Gegebene Angaben
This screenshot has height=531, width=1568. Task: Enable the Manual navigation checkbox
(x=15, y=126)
* * *
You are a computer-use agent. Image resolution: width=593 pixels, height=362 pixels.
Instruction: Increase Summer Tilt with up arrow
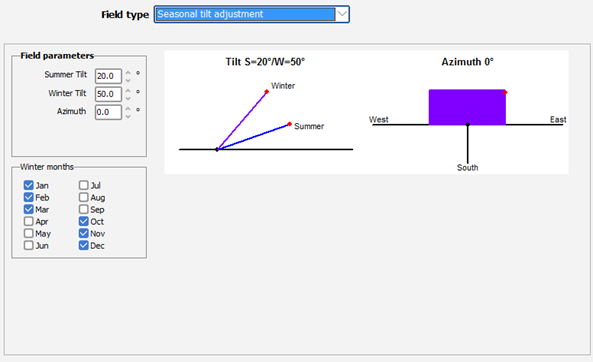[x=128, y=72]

Aufgabe
Schreib die Zeilen ab der Zeile mit "You are a computer-use" bis einschließlich der Zeile mit "[x=128, y=72]" wortgetreu ab. Lass die Bilder in der Antwort weg.

Erledigte Aufgabe
You are a computer-use agent. Image resolution: width=593 pixels, height=362 pixels.
Instruction: Increase Summer Tilt with up arrow
[x=128, y=72]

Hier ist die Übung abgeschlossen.